課程目錄: 用Scala和Spark進(jìn)行大數(shù)據(jù)分析培訓(xùn)

4401 人關(guān)注
(78637/99817)
課程大綱:

用Scala和Spark進(jìn)行大數(shù)據(jù)分析培訓(xùn)

 

 

 

WEEK 1

Getting Started + Spark Basics

Get up and running with Scala on your computer.

Complete an example assignment to familiarize yourself with our unique way of submitting assignments.

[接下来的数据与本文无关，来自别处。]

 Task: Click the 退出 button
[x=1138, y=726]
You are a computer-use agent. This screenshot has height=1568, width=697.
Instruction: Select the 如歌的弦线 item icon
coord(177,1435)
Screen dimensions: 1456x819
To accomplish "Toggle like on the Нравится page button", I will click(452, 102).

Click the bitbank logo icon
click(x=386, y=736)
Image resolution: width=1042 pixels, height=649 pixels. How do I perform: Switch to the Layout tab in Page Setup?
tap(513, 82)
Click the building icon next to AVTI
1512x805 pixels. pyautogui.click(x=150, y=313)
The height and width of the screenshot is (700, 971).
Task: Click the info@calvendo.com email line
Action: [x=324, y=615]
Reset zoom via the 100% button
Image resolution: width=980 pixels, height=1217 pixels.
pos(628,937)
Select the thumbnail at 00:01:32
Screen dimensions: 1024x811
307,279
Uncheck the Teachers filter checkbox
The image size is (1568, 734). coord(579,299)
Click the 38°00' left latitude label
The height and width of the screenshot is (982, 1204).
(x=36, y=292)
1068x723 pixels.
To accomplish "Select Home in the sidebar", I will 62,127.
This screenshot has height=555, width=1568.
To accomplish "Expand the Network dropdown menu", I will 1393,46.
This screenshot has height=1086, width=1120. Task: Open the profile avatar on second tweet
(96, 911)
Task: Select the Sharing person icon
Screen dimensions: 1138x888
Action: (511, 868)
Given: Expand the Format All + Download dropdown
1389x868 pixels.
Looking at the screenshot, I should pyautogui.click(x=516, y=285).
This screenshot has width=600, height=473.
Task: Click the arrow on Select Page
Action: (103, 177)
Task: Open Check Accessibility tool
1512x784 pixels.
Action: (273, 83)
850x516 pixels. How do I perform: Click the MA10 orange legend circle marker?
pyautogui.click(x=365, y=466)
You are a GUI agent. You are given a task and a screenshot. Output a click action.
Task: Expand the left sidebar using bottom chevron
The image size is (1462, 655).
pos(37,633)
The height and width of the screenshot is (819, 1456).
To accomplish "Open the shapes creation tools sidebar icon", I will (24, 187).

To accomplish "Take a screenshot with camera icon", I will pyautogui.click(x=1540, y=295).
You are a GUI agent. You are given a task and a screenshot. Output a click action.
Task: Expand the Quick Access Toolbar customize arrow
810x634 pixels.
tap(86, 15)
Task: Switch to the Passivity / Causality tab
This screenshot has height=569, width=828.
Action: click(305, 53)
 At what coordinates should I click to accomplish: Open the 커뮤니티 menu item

In this week, we'll bridge the gap between data parallelism

in the shared memory scenario (learned in the Parallel Programming course, prerequisite)

and the distributed scenario. We'll look at important concerns that arise in distributed systems,

like latency and failure. We'll go on to cover the basics of Spark,

a functionally-oriented framework for big data processing in Scala.

We'll end the first week by exercising what we learned about Spark

by immediately getting our hands dirty analyzing a real-world data set.

WEEK 2

Reduction Operations & Distributed Key-Value Pairs

This week, we'll look at a special kind of RDD called pair RDDs.

With this specialized kind of RDD in hand, we'll cover essential operations on large data sets,

such as reductions and joins.WEEK 3

Partitioning and Shuffling

This week we'll look at some of the performance implications of using operations like joins.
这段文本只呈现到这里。